ТЕКСТ ДЛЯ АНАЛИЗА:
|---|

Мы этого теперь ждем от свободной литературы и прекрасно понимаем, почему она еще не пришла к такому состоянию, прекрасно понимаем ее детские болезни, ее детское подражание или детскую неуклюжесть. Маркс сказал когда-то о Вейтлинге, что детские башмаки гиганта-пролетария сразу показали калибр его будущего и оказались ценнее стоптанных туфель буржуазии10. Мы можем сказать то же самое и о нашей зарождающейся литературе, бесконечно много обещающей. Но этим я не хочу сказать, что мы можем старой литературой швыряться и бросаться. Наоборот, внимательно отнестись к ней должны мы.
Та линия, которая начата давно, та линия, которая является классической в русской литературе, создала бесконечное количество ценностей, которые должны оплодотворить нашу будущую культуру. Здесь мы всегда должны помнить слова нашего вождя: «Мы не сможем построить даже фундамента новой культуры, если не усвоим старой культуры и коммунистически в ней не разберемся»11.
Некоторые вехи такого рода разбора сокровищницы нашей литературы я и хотел вам сегодня набросать.

|---|

ИЗВЛЕЧЕННЫЕ ДАННЫЕ:
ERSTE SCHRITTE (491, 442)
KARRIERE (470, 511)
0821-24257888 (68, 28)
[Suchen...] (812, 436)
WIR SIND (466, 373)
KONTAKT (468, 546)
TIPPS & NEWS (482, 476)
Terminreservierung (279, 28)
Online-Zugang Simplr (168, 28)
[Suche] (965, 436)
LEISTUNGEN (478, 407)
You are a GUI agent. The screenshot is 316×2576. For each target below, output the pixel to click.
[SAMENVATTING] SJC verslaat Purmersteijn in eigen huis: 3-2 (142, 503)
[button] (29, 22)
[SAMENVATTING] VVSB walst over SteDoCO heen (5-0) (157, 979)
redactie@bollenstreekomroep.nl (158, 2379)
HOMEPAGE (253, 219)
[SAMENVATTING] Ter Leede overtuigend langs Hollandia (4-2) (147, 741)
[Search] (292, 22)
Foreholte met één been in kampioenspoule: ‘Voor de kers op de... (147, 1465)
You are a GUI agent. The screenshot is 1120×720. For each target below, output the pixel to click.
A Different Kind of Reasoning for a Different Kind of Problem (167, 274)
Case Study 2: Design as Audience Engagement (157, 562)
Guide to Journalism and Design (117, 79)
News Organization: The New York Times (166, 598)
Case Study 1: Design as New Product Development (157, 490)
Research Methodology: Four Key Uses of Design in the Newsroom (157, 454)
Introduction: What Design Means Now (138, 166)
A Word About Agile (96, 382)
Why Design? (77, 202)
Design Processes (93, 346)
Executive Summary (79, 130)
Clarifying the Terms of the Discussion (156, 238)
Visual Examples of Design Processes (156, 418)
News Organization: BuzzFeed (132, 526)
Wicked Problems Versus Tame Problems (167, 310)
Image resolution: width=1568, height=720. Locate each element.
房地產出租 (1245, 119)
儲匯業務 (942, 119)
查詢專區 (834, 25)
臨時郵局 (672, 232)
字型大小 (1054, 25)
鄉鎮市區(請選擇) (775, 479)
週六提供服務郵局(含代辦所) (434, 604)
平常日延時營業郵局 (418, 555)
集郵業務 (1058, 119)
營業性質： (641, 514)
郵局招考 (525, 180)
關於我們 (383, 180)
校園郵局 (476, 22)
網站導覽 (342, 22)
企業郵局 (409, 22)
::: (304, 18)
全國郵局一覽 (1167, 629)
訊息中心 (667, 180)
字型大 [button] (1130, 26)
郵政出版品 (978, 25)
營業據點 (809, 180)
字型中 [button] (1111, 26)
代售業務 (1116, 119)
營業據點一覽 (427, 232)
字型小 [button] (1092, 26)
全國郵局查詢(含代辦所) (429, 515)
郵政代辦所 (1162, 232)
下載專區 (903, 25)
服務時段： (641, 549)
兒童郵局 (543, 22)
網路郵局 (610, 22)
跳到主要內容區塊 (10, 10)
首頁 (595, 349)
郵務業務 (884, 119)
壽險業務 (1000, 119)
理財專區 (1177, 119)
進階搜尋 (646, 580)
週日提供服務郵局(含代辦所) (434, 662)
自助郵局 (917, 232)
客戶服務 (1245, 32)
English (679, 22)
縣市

|---|

ЗАДАНИЕ:
Перепишите дословно часть текста о русской литературе, начиная со слов «Мы этого теперь» и далее до слов «ней должны мы.». Записи представляют собой отдельный, самостоятельный материал.

ОТВЕТ НА ЗАДАНИЕ:
Мы этого теперь ждем от свободной литературы и прекрасно понимаем, почему она еще не пришла к такому состоянию, прекрасно понимаем ее детские болезни, ее детское подражание или детскую неуклюжесть. Маркс сказал когда-то о Вейтлинге, что детские башмаки гиганта-пролетария сразу показали калибр его будущего и оказались ценнее стоптанных туфель буржуазии10. Мы можем сказать то же самое и о нашей зарождающейся литературе, бесконечно много обещающей. Но этим я не хочу сказать, что мы можем старой литературой швыряться и бросаться. Наоборот, внимательно отнестись к ней должны мы.